More and more I am reading articles which are measuring the ageing of individuals and communities by the numbers, those under the alloted age are young! while those over are our classified as old.
Marker of Old Age
Why have we settled on this arbitrary age – yes I know that it many countries it is defined by when we get our hands on our pension, but in all other senses turning 65 is no different to turning 70. There is no measurable genetic or health marker that ensures that at this milestone we are somehow surprisingly OLD.
In the last month alone I have read the following
Despite this image in the popular media of us being old at 65 we are in the political arena being encouraged to consider redefining our ‘retirement age’ and to remain working beyond the traditional retirement aged.

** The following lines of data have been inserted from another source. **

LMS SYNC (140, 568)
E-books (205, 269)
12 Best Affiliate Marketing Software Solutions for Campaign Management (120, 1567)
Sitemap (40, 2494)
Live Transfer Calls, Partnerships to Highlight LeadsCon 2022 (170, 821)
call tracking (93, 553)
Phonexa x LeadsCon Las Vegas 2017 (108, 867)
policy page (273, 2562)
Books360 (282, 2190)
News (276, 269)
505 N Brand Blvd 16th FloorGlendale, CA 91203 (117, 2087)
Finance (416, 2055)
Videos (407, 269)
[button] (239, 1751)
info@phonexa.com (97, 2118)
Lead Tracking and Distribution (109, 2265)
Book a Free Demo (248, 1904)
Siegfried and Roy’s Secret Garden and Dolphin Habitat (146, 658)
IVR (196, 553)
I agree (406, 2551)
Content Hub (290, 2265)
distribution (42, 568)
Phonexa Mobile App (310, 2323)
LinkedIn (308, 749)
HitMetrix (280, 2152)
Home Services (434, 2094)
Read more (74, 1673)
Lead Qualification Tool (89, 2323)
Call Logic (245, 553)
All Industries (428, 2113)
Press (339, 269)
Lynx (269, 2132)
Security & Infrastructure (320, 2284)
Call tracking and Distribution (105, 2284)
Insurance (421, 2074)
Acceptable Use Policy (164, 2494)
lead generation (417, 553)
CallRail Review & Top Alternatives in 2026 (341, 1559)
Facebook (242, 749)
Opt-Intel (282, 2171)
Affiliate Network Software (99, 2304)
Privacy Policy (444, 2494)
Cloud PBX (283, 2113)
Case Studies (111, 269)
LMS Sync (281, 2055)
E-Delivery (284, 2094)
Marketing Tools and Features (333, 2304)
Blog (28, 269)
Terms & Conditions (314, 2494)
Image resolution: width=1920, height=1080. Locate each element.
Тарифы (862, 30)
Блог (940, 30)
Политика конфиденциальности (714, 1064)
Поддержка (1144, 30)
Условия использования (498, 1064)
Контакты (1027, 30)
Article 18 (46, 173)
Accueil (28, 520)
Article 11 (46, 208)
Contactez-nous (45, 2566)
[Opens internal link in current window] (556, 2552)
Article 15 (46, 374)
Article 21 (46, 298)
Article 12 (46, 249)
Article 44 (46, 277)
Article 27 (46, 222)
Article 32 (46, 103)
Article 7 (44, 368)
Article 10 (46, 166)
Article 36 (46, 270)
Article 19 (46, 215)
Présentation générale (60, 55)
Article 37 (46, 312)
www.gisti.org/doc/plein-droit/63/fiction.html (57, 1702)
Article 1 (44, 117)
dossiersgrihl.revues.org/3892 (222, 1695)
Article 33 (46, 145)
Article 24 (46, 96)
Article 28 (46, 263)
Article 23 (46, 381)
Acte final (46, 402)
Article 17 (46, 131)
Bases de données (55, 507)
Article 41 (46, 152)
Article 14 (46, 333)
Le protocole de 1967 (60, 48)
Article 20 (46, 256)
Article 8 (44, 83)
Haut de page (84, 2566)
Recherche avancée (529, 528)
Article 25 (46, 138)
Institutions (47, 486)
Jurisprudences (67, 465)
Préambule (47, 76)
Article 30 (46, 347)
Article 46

The two opposing stories don’t sit well together and eventually a ‘redefintion’ of old will need to occur.
How long to live – might be new defining characteristic of ‘aged’
Such is the debate and interest in ageing that many are looking to redifine how we think about and measure old age. One approach being argued is that of ‘prospective’ aging as defined using a number of characteristics of ageing. Dr Sergei Scherbov has been part of this movement.
New Prospective Old Age Definition
He and his colleagues propose that we define ‘aged’ by a constant. that constant is how long we have on average to live until we die. The tipping or defining point is deemed to be 15 years on average of remaining life.
Old age or ageing is then defined by this constant or by providing for ‘age inflation’ as another way of explaining this concept.
This ‘prospective’ definition of ageing – means that for individuals and populations being old does not happen at a fixed aged. This defintion provides a new way of defining and comparing ageing across the world as the number of years of age alone is clearly an inadequate measure.
Here in Australia for example while 65 is used as the age at which most Australians are deemed to be old, this same marker is inadequate for our indigenous population who die much earlier as their life expectancy is shorter.
This redifinition of ageing makes sense to me – what about you?